Although the present research is in non-small cell lung cancer, Wei believes these findings will hold true for a number of cancers. "We believe this metabolic response and metabolic activity is a pretty general phenomena across different cancer types, and we are currently testing this [assay] on colorectal cancer and liver cancer," he said. "Preliminary results are promising in terms of if this assay will work on other cancer types, and as far as I can tell right now, our preliminary results support this notion."

He also noted that the assay could determine treatment outcomes for patients who aren't found to have driver mutations or for cancers that aren't driven by oncogenes. Of the 32 patients in the study, some "had the driver mutation and some of them simply did not," he said. "It looks like this type of segregation works both for patients with driver mutations and without driver mutations, [so] this might be translatable to other cancer types without a clear driver mutation. But we need to test it before we can make any solid conclusions."
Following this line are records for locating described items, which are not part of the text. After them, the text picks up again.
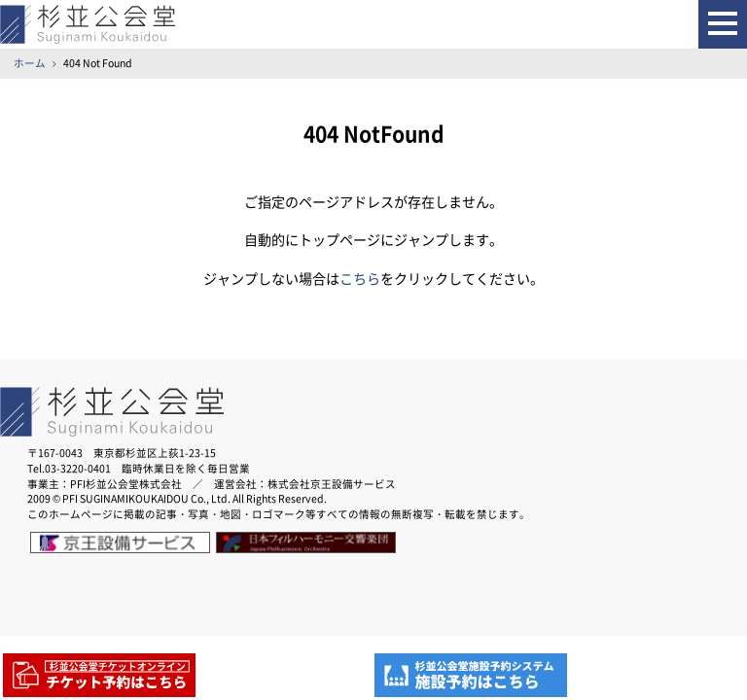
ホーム (29, 62)
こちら (360, 278)
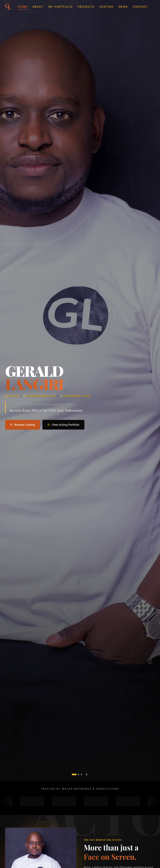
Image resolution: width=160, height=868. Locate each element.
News (123, 7)
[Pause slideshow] (86, 774)
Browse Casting (23, 425)
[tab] (74, 774)
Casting (106, 7)
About (38, 7)
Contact (141, 7)
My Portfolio (61, 7)
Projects (86, 7)
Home (23, 7)
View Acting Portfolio (63, 425)
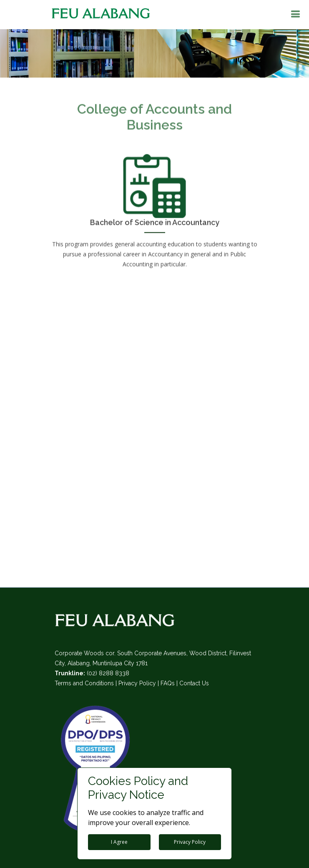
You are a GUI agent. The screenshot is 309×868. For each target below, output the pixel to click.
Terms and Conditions (84, 683)
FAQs (168, 683)
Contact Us (194, 683)
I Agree (119, 842)
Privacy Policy (137, 683)
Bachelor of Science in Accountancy (155, 219)
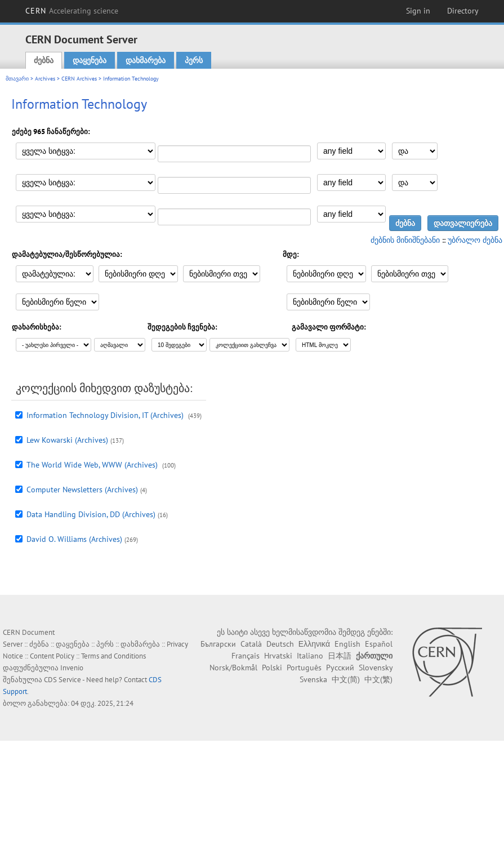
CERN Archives (79, 78)
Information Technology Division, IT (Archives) (106, 415)
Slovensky (376, 668)
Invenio (72, 668)
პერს (194, 60)
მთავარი (17, 78)
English (347, 644)
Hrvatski (278, 656)
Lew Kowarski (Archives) (67, 440)
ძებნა (43, 60)
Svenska (313, 679)
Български (218, 644)
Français (246, 656)
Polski (272, 668)
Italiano (310, 656)
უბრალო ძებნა (475, 240)
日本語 (340, 656)
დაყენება (90, 60)
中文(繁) (378, 679)
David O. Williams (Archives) (74, 539)
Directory (463, 11)
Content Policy (52, 656)
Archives (45, 78)
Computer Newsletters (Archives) (82, 490)
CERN (72, 11)
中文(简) (346, 679)
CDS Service (63, 679)
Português (304, 668)
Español (378, 644)
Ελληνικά (314, 644)
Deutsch (280, 644)
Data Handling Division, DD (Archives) (91, 514)
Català (251, 644)
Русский (340, 668)
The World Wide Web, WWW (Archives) (93, 465)
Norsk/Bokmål (233, 668)
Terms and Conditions (113, 656)
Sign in (418, 11)
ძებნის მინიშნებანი (405, 240)
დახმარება (145, 60)
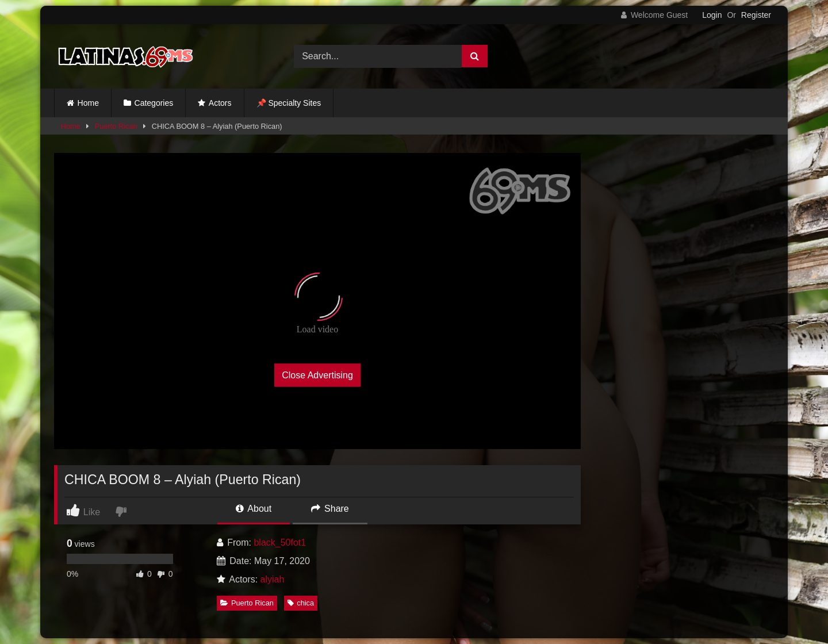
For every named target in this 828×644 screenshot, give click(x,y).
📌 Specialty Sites (289, 103)
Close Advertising (317, 374)
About (254, 508)
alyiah (273, 579)
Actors (220, 103)
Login (712, 15)
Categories (154, 103)
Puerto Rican (116, 126)
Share (330, 508)
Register (756, 15)
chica (301, 603)
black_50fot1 (279, 542)
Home (88, 103)
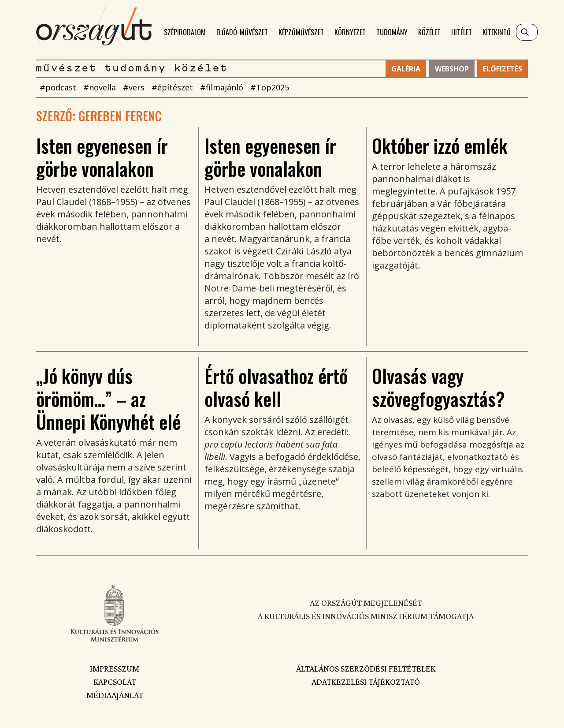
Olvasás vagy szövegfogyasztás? (438, 387)
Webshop (452, 69)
And although the assay hasn't been tested in pediatric cancers, Wei also noted that such an assay might prove useful in informing treatment decisions for those patients as well, given that most pediatric cancers are driven by changes at the RNA level rather than the DNA level and therefore tend to confound conventional genetic testing meant for adult cancers. However, he added, studies need to be conducted before the assays utility in kids can be determined.

Beyond its accuracy, Wei further pointed to the assay's simplicity as one of its assets. The test was specifically developed to run from liquid biopsy samples, he said, making it less invasive than tests that require solid tumor biopsy samples. And because the assay is less invasive and simpler to run, it can be performed on any standard clinical lab equipment with a fluorescent microscope or other fluorescent imaging system.

"We believe it has the potential to be democratized into regular cytology labs or cytopathology labs," Wei said, adding that the entire assay can be completed within 15 minutes.

Although there's still a lot of work to be done before the assay shows up in hospital labs, Wei hopes that he and his team will be able to develop it into a commercially available test or CLIA-approved assay at some point.

He also highlighted the research's implications for future cancer diagnostics. "Except for PET imaging, functional assays are rarely used as a diagnostic for clinical decision making. Our work tries to highlight the promise of using cellular metabolic function to address some of the challenging questions in cancer diagnostics and provides complementary information to the molecular information you get from tumor genetics or some histology type of testing," Wei said.